> [What is required] Copy every line of the data below verbatim, omitting the pictures from your answer.

> [Data for locating displayed items]
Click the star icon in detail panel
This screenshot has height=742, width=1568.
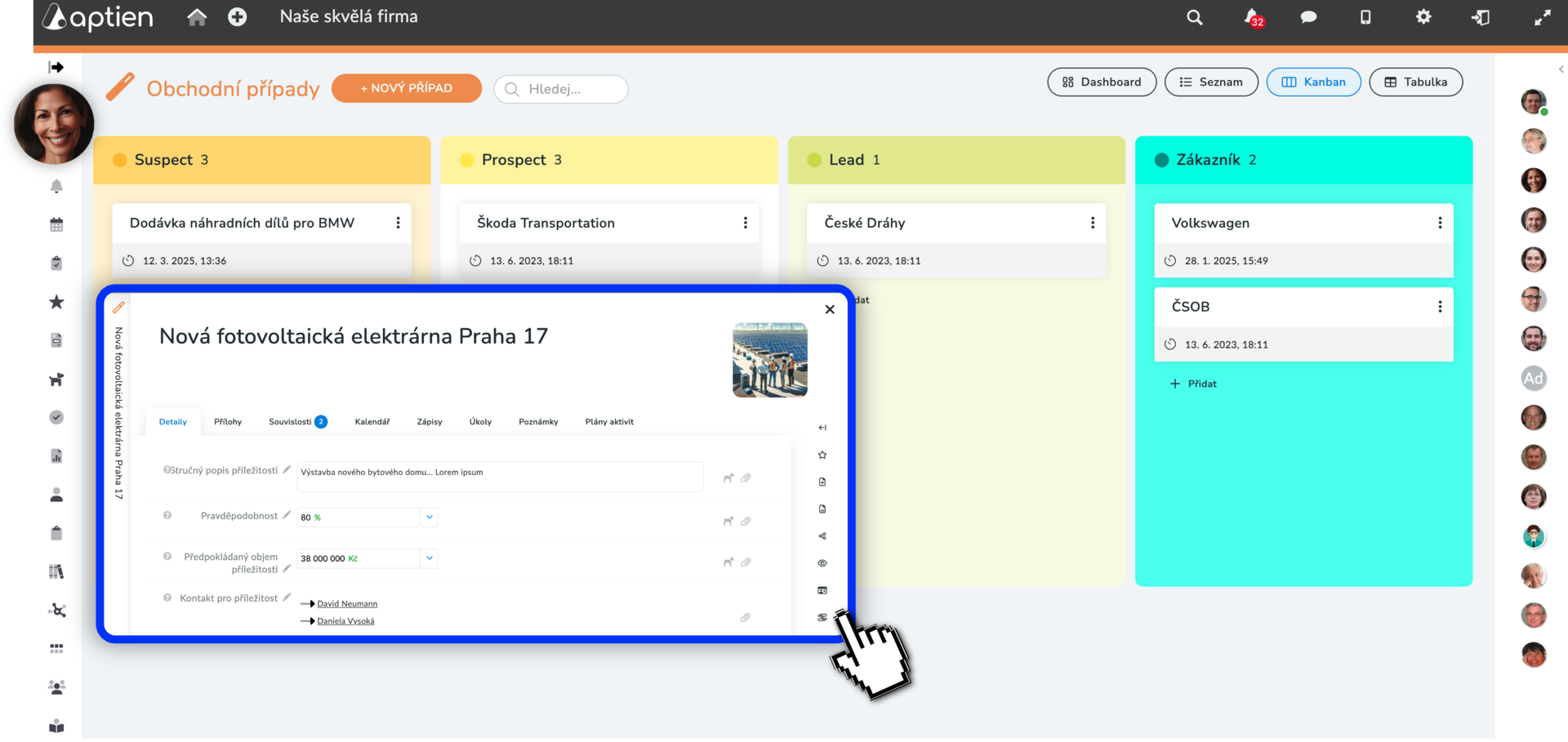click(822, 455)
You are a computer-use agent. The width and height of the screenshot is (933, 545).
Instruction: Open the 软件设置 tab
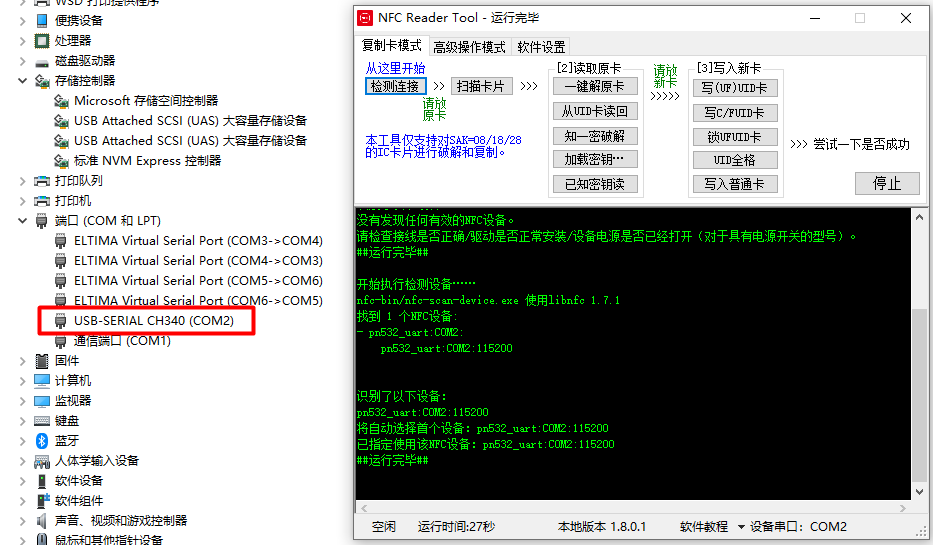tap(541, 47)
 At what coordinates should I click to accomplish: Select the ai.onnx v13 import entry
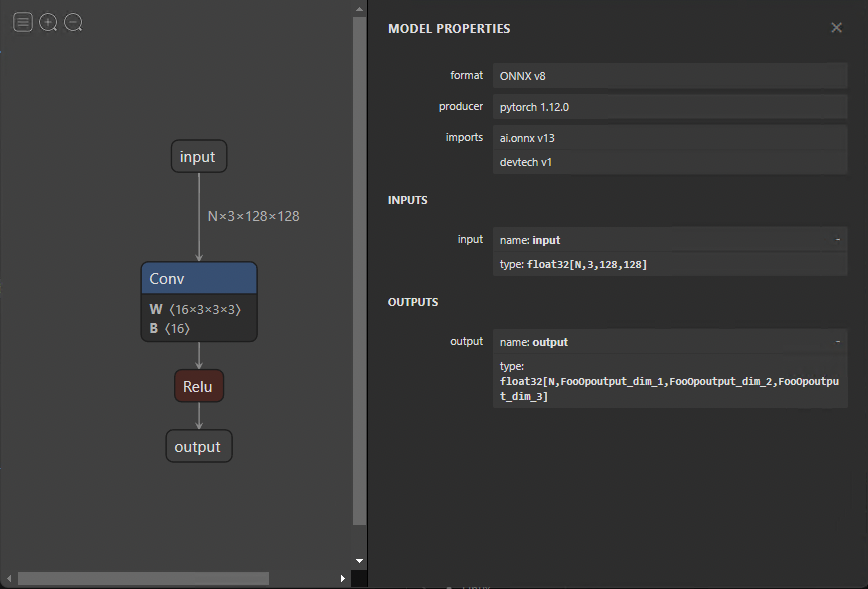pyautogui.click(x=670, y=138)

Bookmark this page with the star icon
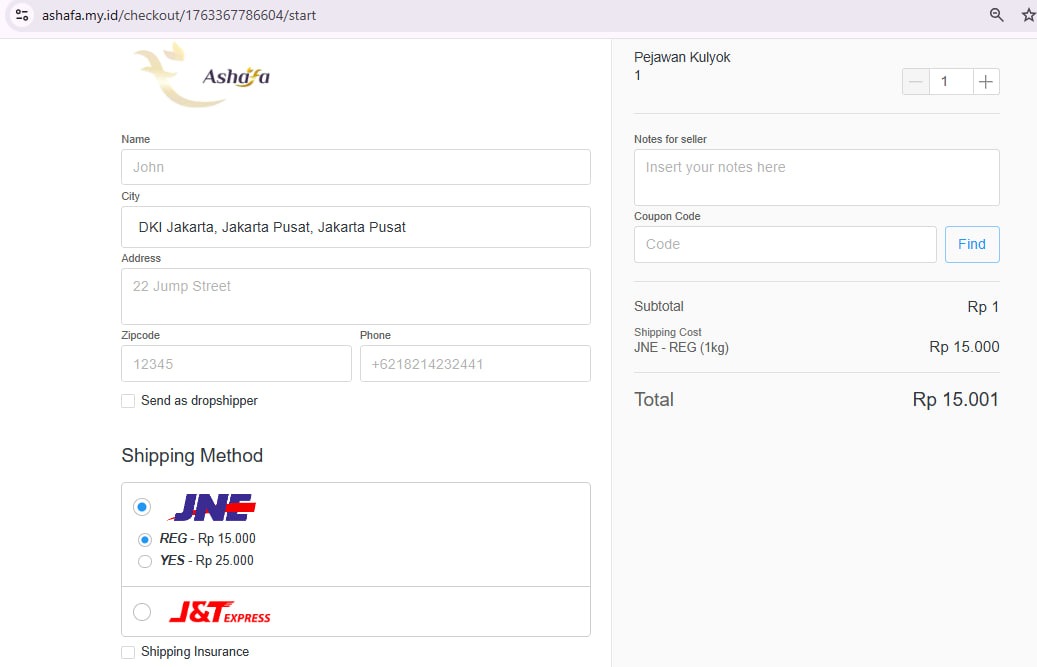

> [Result for this exercise]
Click the star icon in detail panel
This screenshot has height=742, width=1568.
click(822, 455)
You are a computer-use agent. The width and height of the screenshot is (933, 545).
Instruction: Open the 软件设置 tab
tap(541, 47)
 At what coordinates should I click to accomplish: Select the ai.onnx v13 import entry
pyautogui.click(x=670, y=138)

Bookmark this page with the star icon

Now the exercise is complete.